10. Of sprake is van een onzakelijke lening dient te worden beoordeeld naar het moment van het aangaan van de lening, met dien verstande dat een zakelijke lening gedurende haar looptijd ten gevolge van onzakelijk handelen van de crediteur vervolgens alsnog een onzakelijke lening kan worden (vgl. Hoge Raad 25 november 2011, ECLI:NL:HR:2011:BN3442 en Hoge Raad 20 maart 2015, ECLI:NL:HR:2015:645).
11. De rechtbank stelt voorop dat de bewijslast dat sprake is van een onzakelijke lening op [de Inspecteur] rust. [De Inspecteur] stelt dat op het moment van aangaan van de leningen de vooruitzichten op de vastgoedmarkt niet goed waren en dat, als een bank al bereid zou zijn geweest de leningen te verstrekken, het ontbreken van zekerheden gecompenseerd zou moeten worden in de vorm van een risico-opslag. Nu het gehanteerde rentepercentage van 5,5% aansluit bij leningen waarvoor hypothecaire zekerheid is gesteld, en [belanghebbende] geen zekerheden heeft bedongen, is die risico-opslag niet gehanteerd en is de rente te laag.

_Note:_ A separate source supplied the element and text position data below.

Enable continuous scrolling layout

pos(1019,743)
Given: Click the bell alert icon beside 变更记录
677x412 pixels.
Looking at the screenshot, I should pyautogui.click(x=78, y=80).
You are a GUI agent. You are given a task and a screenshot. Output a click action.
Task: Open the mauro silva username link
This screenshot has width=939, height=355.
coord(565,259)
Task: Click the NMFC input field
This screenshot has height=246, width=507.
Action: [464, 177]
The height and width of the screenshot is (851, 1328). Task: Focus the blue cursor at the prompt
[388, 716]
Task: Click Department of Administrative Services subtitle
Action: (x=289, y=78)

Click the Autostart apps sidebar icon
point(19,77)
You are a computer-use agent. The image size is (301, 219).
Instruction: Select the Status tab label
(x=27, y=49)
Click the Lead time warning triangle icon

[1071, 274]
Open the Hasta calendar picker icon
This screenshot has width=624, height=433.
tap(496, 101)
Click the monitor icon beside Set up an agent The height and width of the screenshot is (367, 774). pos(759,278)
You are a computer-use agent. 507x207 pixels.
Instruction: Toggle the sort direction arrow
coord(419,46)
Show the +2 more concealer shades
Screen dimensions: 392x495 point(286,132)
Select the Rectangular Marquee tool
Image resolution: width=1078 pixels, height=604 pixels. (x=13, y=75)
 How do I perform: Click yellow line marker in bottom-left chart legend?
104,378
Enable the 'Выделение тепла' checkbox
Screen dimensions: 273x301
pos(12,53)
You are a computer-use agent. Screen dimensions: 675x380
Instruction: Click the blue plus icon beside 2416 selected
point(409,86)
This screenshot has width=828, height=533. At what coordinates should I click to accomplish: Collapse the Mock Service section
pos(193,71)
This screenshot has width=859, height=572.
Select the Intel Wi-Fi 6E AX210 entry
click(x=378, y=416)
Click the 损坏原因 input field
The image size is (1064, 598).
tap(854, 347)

12. De rechtbank stelt voorop dat de zakelijke motieven die [belanghebbende] met de realisatie van het woningbouwproject had, niet worden betwist. Voor de beoordeling van de zakelijkheid van de leningen gelden evenwel objectieve criteria zoals hiervoor onder 9 en 10 genoemd. De rechtbank is van oordeel dat [de Inspecteur] aannemelijk heeft gemaakt dat een derde partij-geldverstrekker, niet zijnde (middellijk) aandeelhouder van [F] , hetzelfde debiteurenrisico als [belanghebbende] is aangegaan, niet zou hebben aanvaard. De rechtbank neemt daarbij in aanmerking dat gegeven het geheel ontbreken van zekerheden, geen zakelijke niet-winstdelende rente kan worden bepaald waaronder een derde bereid zou zijn de leningen te verstrekken. Daar komt bij dat er geen middelen beschikbaar waren voor rente en aflossing. Dat [belanghebbende], zoals hij ter zitting heeft verklaard, het geld niet bij een bank heeft geleend omdat hij de leningen uit zijn privévermogen kon financieren, maakt niet dat de objectieve criteria niet van toepassing zijn. Ook het gegeven, dat bij een succesvolle afronding van het bouwproject de rente en de hoofdsom in één keer afgelost zouden kunnen worden, maakt niet dat de lening als zakelijk beschouwd kan worden. Van bijzondere omstandigheden, zoals omstandigheden waaruit zou blijken dat andere motieven dan aandeelhoudersmotieven in overwegende mate een rol hebben gespeeld, acht de rechtbank geen sprake.
13. Het vorenstaande brengt de rechtbank tot het oordeel dat sprake is van onzakelijke leningen en dat [de Inspecteur] de afwaardering van de vorderingen terecht niet in aftrek heeft toegelaten."